- **Work instruction 1**
Do these statements agree with the Protect Norwich article? Answer yes or no for each, quoting the article's deciding words. (a) For 4 to 10 October, the Norwich seven day incidence rate was above the national average. (b) The week before, the rate in Norwich stood at 36 per 100,000. (c) Among Norfolk areas, Norwich has the highest rate of positive Covid cases per 100,000 people.
- **Work instruction 2**
Return the part of the Protect Norwich article from "Public Health Norfolk, Norfolk" to "per 100,000 people.", copied word for word.

- **Excerpted text**
■ ■ ■ ■

Protect Norwich - call to follow public health advice after growing numbers of coronavirus cases
16 October 2020
Communities across all ages and areas of Norwich are being urged to act now and work together to protect themselves and each other as cases in the city continue to rise.
For the period between 4 and 10 October the seven day incidence rate of the virus in Norwich was at 92 per 100,000 up from 36 per 100,000 a week before. This means we had in the region of 130 new cases between 4 and 10 October compared to just over 60 the previous week. While the Norwich seven day incidence rate remains below the national average of 162 per 100,000, it is one of the highest in the region and there is concern about this rising trend in cases.
Public Health Norfolk, Norfolk County Council and Norwich City Council are urging residents to pull together and act now to prevent rates climbing further.
Cllr Alan Waters, Leader of Norwich City Council, said: “Alan Waters, leader of Norwich City Council, said: “The city council has played a pivotal role throughout the pandemic in the battle against Covid – as have our residents, who all gave up so much to keep the virus in check when we went into lockdown.
“But now that landscape has changed and Norwich has the highest rate of positive Covid cases in Norfolk per 100,000 people.
“We need to act now to drive the numbers down so I’m urging all our residents, throughout our many different communities and neighbourhoods, to act as one and follow the government guidance so we can protect ourselves, protect others and protect Norwich.”

■ ■ ■ ■

Saved data entries:
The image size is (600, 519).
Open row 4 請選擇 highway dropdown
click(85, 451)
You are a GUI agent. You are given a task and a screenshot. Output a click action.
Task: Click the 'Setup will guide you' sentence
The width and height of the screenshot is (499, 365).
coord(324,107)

■ ■ ■ ■

- **Written response 1**
(a) No: "While the Norwich seven day incidence rate remains below the national average of 162 per 100,000"
(b) Yes: "up from 36 per 100,000 a week before"
(c) Yes: "Norwich has the highest rate of positive Covid cases in Norfolk per 100,000 people"

- **Written response 2**
Public Health Norfolk, Norfolk County Council and Norwich City Council are urging residents to pull together and act now to prevent rates climbing further.
Cllr Alan Waters, Leader of Norwich City Council, said: “Alan Waters, leader of Norwich City Council, said: “The city council has played a pivotal role throughout the pandemic in the battle against Covid – as have our residents, who all gave up so much to keep the virus in check when we went into lockdown.
“But now that landscape has changed and Norwich has the highest rate of positive Covid cases in Norfolk per 100,000 people.